### DATA SUPPLIED
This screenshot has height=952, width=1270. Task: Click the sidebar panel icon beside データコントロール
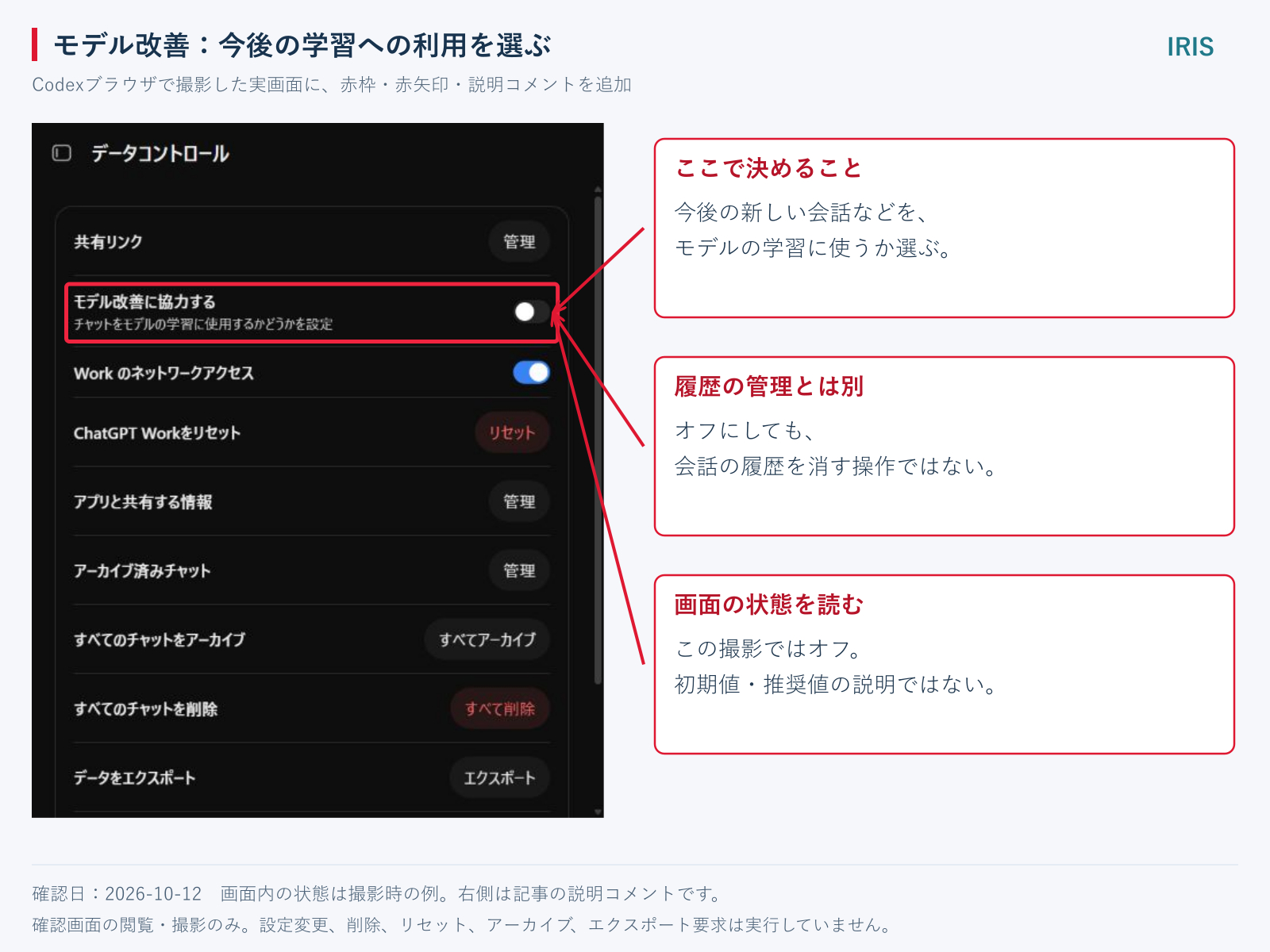pyautogui.click(x=62, y=153)
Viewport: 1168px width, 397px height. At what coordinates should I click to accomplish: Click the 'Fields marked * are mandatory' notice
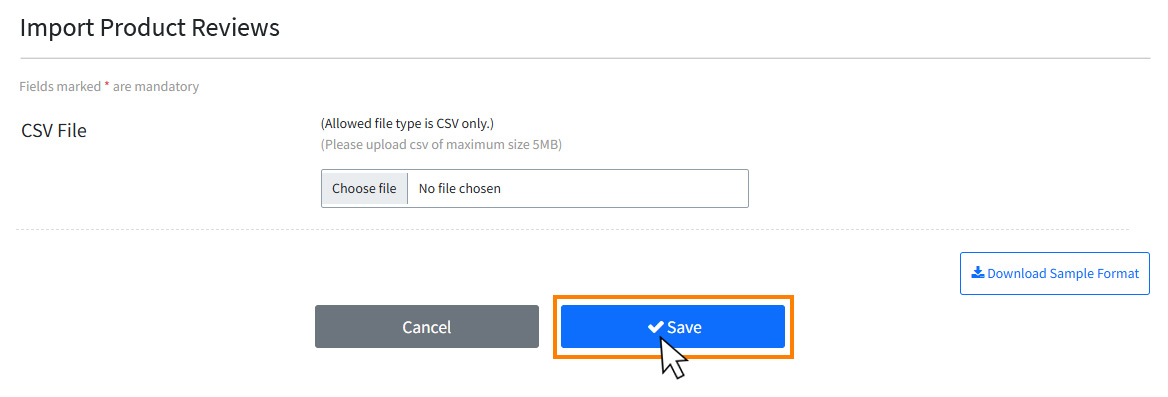(109, 86)
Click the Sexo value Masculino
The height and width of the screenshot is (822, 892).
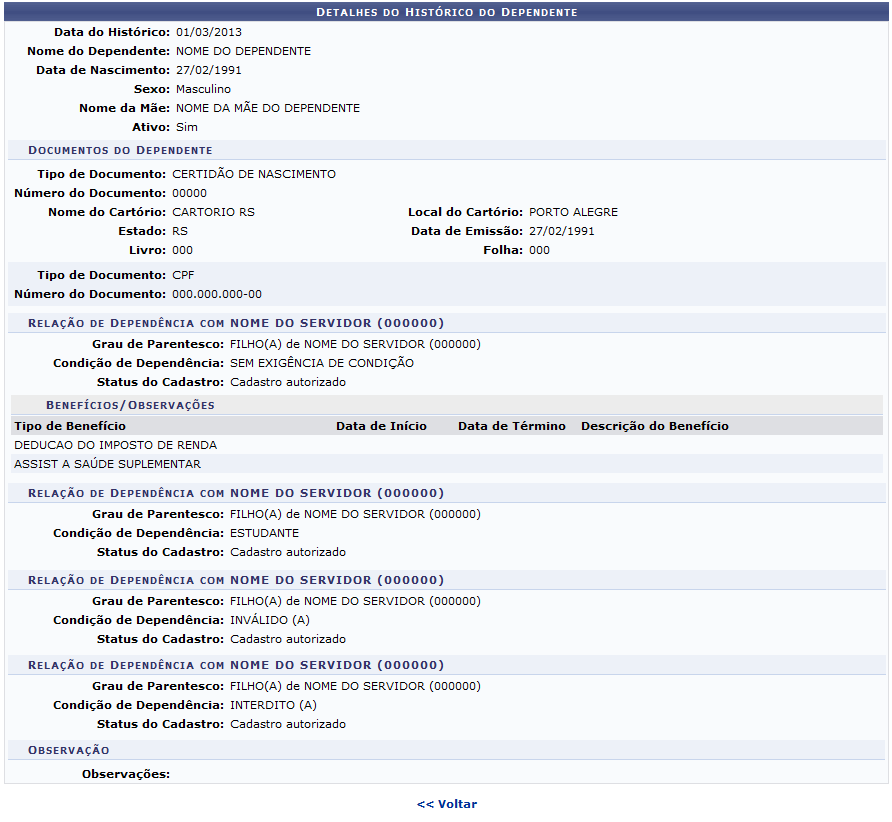coord(203,89)
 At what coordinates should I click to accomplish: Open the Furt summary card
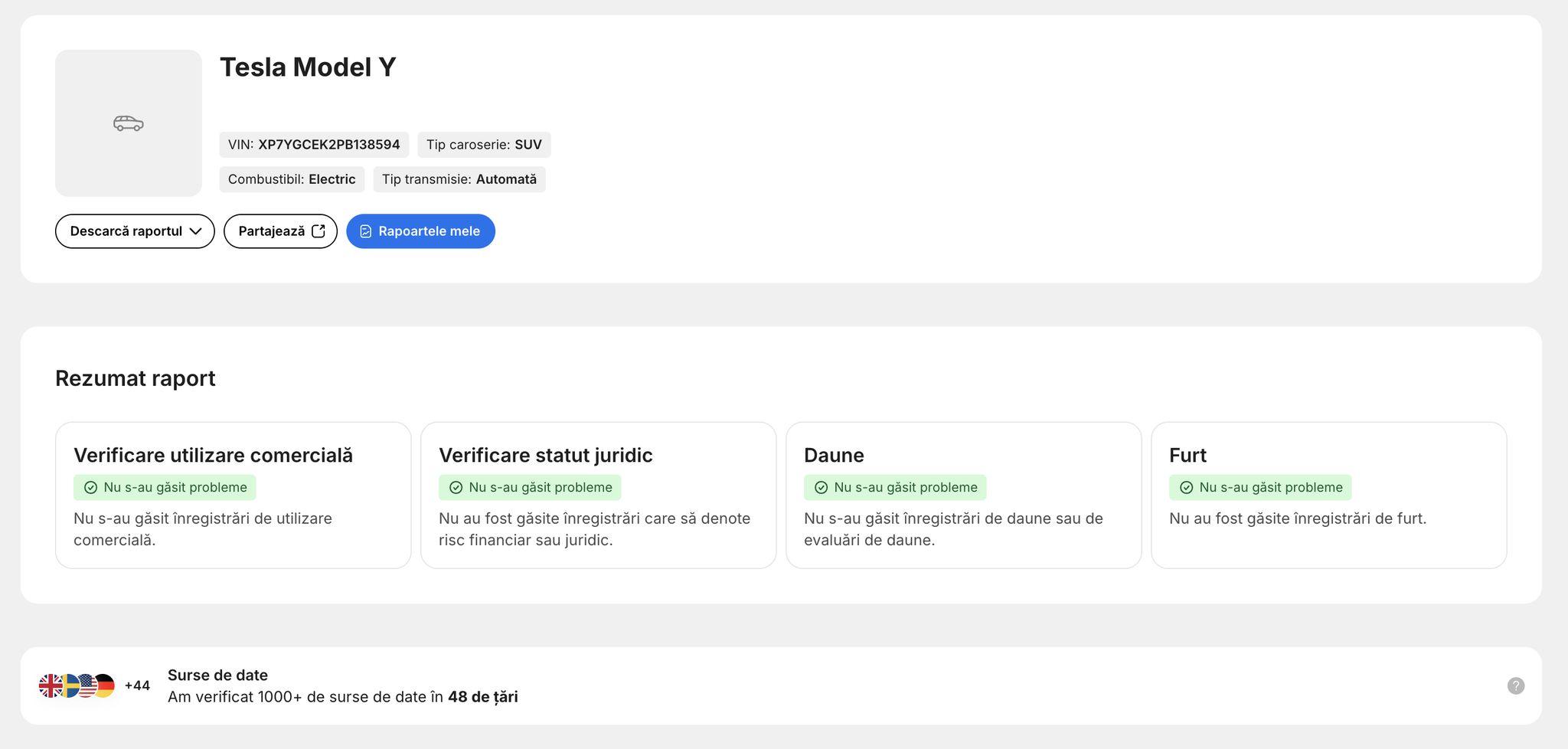click(x=1328, y=496)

### EXERCISE DESCRIPTION
Put the lines from the start of the items through the line containing "coord(203,89)" into a JSON list of strings, one string per line, with blank lines left out. Leave the pictures out.

### WRITTEN RESPONSE
[
  "This screenshot has height=952, width=1270. Task: Click the sidebar panel icon beside データコントロール",
  "pyautogui.click(x=62, y=153)",
  "Viewport: 1168px width, 397px height. At what coordinates should I click to accomplish: Click the 'Fields marked * are mandatory' notice",
  "(109, 86)",
  "Click the Sexo value Masculino",
  "The height and width of the screenshot is (822, 892).",
  "coord(203,89)"
]